### ASSIGNED TASK
Verbatim, and with nothing else, reproduce the data below from its first line through the line containing "The height and width of the screenshot is (925, 1243).".

Items from a dataset

== == ==

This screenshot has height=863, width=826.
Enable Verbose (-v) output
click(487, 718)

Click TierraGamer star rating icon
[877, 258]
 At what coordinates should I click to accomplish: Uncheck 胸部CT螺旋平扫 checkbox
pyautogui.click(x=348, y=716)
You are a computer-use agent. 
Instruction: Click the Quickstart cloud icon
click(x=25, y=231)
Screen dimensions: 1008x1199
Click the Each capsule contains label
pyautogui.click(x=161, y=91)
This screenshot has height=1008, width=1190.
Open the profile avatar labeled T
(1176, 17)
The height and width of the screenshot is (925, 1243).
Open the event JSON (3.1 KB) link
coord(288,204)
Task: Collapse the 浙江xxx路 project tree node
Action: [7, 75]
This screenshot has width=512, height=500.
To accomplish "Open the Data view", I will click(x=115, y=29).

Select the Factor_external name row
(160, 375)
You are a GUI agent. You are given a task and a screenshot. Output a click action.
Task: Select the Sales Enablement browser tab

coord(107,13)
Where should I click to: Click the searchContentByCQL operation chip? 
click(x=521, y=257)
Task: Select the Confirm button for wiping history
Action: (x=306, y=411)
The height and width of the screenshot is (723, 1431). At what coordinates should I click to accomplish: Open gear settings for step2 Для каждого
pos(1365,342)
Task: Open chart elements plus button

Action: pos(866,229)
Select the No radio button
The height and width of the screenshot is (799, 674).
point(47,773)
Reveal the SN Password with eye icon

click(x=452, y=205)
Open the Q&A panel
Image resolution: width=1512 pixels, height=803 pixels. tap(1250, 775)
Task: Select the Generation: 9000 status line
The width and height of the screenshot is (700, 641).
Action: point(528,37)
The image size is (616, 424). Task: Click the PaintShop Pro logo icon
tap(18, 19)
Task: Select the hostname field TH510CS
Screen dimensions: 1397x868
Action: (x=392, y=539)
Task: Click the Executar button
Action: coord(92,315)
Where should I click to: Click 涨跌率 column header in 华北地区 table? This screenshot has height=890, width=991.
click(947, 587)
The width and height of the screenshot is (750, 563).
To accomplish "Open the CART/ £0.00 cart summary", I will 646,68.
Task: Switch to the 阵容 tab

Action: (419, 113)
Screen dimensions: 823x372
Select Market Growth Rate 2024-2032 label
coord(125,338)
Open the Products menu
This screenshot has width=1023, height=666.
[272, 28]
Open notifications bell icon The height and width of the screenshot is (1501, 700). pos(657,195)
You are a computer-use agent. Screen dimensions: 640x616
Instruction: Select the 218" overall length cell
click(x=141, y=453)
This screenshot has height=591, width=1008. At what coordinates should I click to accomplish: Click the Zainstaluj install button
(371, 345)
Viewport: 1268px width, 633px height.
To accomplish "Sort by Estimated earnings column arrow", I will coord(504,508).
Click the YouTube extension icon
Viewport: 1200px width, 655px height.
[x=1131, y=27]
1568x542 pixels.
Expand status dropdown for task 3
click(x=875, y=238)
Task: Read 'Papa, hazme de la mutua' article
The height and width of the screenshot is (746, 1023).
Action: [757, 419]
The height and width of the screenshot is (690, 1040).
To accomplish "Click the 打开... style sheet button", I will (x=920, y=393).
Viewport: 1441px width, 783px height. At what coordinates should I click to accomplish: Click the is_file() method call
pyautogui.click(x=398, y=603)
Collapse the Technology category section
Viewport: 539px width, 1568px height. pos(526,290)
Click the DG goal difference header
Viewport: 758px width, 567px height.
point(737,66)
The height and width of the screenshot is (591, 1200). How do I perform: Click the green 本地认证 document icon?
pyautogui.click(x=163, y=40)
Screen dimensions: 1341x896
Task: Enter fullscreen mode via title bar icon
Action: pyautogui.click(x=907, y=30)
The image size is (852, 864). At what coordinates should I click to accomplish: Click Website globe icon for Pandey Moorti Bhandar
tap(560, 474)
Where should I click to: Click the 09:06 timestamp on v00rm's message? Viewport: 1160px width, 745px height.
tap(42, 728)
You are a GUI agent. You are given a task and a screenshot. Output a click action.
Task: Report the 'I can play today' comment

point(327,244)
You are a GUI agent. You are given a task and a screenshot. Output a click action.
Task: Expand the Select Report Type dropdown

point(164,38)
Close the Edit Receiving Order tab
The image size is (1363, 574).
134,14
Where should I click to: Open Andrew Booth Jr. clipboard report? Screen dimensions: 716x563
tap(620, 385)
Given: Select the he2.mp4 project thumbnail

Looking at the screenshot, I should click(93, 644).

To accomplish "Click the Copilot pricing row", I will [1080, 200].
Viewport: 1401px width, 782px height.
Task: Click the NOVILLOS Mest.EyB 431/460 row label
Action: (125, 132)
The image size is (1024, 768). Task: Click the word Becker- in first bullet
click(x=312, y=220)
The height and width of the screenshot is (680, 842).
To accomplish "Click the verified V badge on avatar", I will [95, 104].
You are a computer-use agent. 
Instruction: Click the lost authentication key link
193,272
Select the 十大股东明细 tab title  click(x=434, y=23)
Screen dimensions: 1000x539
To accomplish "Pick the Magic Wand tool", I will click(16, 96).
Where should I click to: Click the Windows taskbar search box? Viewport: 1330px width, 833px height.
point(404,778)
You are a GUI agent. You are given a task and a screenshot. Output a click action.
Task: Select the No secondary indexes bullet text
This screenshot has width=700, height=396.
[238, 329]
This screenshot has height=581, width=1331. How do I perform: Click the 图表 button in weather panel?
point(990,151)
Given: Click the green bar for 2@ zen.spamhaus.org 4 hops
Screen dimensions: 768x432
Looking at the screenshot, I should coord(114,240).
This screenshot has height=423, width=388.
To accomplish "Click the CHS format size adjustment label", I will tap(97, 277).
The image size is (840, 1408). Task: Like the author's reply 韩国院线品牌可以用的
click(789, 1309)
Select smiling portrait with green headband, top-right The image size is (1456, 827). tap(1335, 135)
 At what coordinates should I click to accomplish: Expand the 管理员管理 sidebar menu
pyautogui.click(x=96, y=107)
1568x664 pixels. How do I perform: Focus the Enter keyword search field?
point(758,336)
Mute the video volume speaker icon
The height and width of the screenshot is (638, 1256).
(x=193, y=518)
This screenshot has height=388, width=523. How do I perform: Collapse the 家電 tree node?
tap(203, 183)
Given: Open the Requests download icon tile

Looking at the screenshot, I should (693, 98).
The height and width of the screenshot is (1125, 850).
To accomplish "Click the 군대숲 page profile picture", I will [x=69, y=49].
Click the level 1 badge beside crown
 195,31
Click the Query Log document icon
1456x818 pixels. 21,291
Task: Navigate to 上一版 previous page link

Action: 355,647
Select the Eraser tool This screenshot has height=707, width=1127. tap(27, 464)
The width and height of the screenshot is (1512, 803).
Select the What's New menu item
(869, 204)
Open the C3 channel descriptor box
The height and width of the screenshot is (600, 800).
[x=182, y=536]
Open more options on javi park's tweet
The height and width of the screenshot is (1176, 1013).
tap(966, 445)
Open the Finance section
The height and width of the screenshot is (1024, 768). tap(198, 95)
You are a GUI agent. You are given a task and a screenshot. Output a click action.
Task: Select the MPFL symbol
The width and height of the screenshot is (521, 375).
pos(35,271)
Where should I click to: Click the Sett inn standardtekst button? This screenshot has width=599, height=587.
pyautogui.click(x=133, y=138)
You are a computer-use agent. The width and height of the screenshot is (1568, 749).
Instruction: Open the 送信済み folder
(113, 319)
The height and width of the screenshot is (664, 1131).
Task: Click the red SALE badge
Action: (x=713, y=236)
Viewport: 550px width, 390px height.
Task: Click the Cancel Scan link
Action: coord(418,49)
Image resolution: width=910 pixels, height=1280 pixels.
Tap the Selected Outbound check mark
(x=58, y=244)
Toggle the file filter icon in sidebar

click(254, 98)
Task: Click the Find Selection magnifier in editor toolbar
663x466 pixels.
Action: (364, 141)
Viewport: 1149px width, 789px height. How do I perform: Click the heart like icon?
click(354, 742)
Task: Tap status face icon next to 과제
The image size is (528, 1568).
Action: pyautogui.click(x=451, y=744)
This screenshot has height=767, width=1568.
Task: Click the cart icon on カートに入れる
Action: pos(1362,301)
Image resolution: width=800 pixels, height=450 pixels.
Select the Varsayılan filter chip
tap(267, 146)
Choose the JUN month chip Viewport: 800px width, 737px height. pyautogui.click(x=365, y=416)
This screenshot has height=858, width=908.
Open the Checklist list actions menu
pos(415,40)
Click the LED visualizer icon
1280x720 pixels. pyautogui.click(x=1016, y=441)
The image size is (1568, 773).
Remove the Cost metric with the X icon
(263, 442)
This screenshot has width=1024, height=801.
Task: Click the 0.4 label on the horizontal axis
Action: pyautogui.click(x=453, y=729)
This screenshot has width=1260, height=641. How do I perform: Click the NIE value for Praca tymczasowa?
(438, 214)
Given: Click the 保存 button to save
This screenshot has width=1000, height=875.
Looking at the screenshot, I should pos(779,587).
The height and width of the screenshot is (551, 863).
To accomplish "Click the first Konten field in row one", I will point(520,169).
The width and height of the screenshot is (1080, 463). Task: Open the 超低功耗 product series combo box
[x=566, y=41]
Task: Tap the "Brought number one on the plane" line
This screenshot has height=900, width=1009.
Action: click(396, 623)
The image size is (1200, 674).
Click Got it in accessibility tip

== == ==

### WRITTEN ANSWER
This screenshot has height=863, width=826.
Enable Verbose (-v) output
click(487, 718)

Click TierraGamer star rating icon
[877, 258]
 At what coordinates should I click to accomplish: Uncheck 胸部CT螺旋平扫 checkbox
pyautogui.click(x=348, y=716)
You are a computer-use agent. 
Instruction: Click the Quickstart cloud icon
click(x=25, y=231)
Screen dimensions: 1008x1199
Click the Each capsule contains label
pyautogui.click(x=161, y=91)
This screenshot has height=1008, width=1190.
Open the profile avatar labeled T
(1176, 17)
The height and width of the screenshot is (925, 1243).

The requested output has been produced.